In the US, the Food and Drug Administration [FDA] issued safety warnings to doctors and consumers in 2011 about an increase in adverse event reports related to mesh. The latest available FDA figures show approximately 300,000 women in the US undergo surgical procedures for prolapse each year and approximately 260,000 underwent surgical procedures to repair stress incontinence. According to industry estimates, approximately one out of three prolapse surgeries used mesh, and of the incontinence surgeries, over 80% were done transvaginally with mesh.

There is no accurate data available to track the number of women who have had a mesh implant for the treatment of prolapse or incontinence in Australia, Higgs says.

According to Maher, this is because surgeries for prolapse have been recorded under “vaginal repair”, which can involve numerous procedures that do not involve mesh. It also makes it hard to determine complication rates related to mesh unless women are signed up to clinical trials. However, Australia’s Therapeutic Goods Administration believes there have been “many thousands” of mesh devices implanted in Australian patients.

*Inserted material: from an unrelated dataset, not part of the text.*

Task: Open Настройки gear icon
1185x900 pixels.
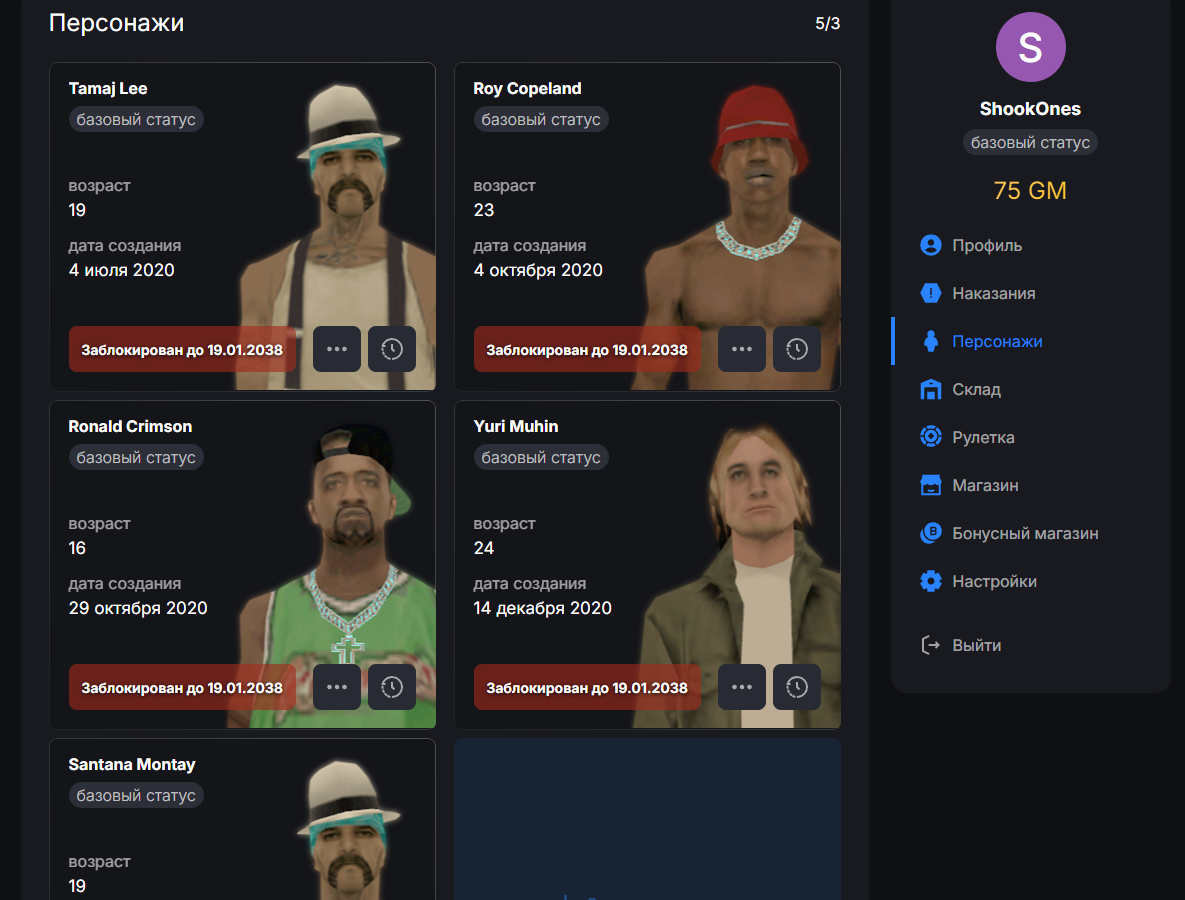Action: point(931,581)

Brands of mesh have been pulled from the market around the world by manufacturers, and brands and types that have been studied have been replaced by newer versions that doctors have less evidence about. This makes it difficult to understand if some have higher complication rates or are more effective than others.

Is the surgery reversible?

The mesh implants are designed to be permanent and during the first weeks after surgery become embedded in the surrounding tissue to provide better pelvic support. If the implant becomes exposed in the vagina, doctors normally cut away the mesh and put in some stitches, which can sometimes be done under local anaesthetic. However, if the patient is suffering from more permanent complications, such as pain, full removal can require hours of surgery and doctors have to also weigh up the risk of damage to nerves and nearby organs, including the bladder and bowel.

Should women be worried?

Higgs said women who had undergone a mesh procedure in the past and who are well are unlikely to suffer any adverse effects or complications.

“However, some women might experience a late vaginal mesh exposure or erosion,” she said. “If women are concerned, or experience any abnormal vaginal bleeding or pain, we encourage you to see your doctor.”

The complications seem to be much more common in women who had the surgery to treat prolapse.

While new treatments are sometimes trialled on patients when other options have proven ineffective, patients should always be informed that the treatment is new and that little data exists for its efficacy, so that they can give informed consent. Women should feel comfortable asking their specialist about complication rates, the evidence that the surgery will work, and about surgeon training.